Excellent article. Je me joins à Mr Zeghal et j’interpelle tous les membres et tous les dirigeants des partis modernistes, démocrates : Nidaa Tounes, El Massar, Aljomhouri, le front populaire et tous les autres. Je les supplie de s’unir, de se rassembler. C’est notre seule et unique chance. Ne laissez pas tomber votre pays. Je crie haut et fort : vous avez une responsabilité historique, c’est maintenant qu’il faut le faire, c’est maintenant qu’il faut y aller main dans la main. C’est maintenant qu’il faut mettre de côté vos différents. Je crie haut et fort : ne laissez pas le pays aux mains d’ennahdha, ne les laissez pas salir, abimer, détricoter tout ce que nos pères et mères ont réalisé. Je vous en supplie sauvez mon pays.

yanim - 15-01-2013 17:50

Merci Mr Hamed Zeghal pour cette analyse. J'adhère au cri de désespoir et d'espoir de Mr Skander et supplie tout ceux qui ont la volonté de poursuivre l'oeuvre de Bourguiba, malgré tout, de prendre la parole et se se rassembler. N'oublions pas que Bourguiba ne s'était jamais enrichi que de sa gloire nationale et internationale et celle de son pays.

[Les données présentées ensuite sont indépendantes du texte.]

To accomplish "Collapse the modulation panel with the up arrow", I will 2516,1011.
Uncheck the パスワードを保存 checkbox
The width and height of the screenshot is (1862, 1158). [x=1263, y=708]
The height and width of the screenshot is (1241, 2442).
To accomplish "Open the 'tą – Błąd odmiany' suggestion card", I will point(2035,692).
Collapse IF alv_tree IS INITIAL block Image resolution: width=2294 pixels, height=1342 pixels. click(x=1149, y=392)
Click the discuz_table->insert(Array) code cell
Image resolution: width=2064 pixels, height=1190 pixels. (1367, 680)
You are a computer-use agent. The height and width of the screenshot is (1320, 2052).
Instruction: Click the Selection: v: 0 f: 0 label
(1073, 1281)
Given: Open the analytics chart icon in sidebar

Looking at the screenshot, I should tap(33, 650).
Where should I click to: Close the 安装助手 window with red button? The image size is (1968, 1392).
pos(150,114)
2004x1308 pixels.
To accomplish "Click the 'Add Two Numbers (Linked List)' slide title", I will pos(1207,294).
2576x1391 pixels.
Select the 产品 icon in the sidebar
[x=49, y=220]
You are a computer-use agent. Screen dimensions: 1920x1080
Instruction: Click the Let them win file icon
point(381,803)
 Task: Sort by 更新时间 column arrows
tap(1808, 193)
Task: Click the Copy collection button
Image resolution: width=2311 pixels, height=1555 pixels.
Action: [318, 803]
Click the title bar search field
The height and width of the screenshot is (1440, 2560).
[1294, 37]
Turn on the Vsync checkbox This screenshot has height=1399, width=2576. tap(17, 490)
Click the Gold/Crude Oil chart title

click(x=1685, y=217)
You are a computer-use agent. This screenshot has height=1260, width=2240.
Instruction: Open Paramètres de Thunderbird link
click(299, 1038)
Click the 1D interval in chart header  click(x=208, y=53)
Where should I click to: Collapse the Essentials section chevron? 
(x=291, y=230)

Mohamed - 16-01-2013 10:05

Bravo Si Hamed. A mon avis, votre article constitue la feuille de route à suivre pour contrecarrer Ennahdha et sauver notre chère tunisie de l'obscurantisme.

Mohamed Obey - 16-01-2013 23:54

Mr. Hamed Zghal est un nationaliste comme il se présente aux lecteurs qu'il entend sensibiliser au danger d'une dictature idéologique passéiste qui, accaparant le moment historique de la Révolution, vise à imposer une lecture unique du texte de la Révélation; mais ces styles d'endoctrinement ont invariablement poussé les dynasties et les pays vers les bords des gouffres de la mort. Alors, ce pays qui s'est toujours battu pour sa vie à travers les époques n'a qu'à compter sur son génie pour se recréer. Je sais qu'il ne manquera point d'élan vital! Et cet élan est la somme de les talents tunisiens qui ont la capacité d'imagination et de prévision des futurs. Les talents qui ont la singularité d’être créatifs conjuguent les actions au pluriel; et leur hypothèse est que si toutes les actions se réfèrent au sujet singulier, cela est signe que la liberté est en hypothèque!!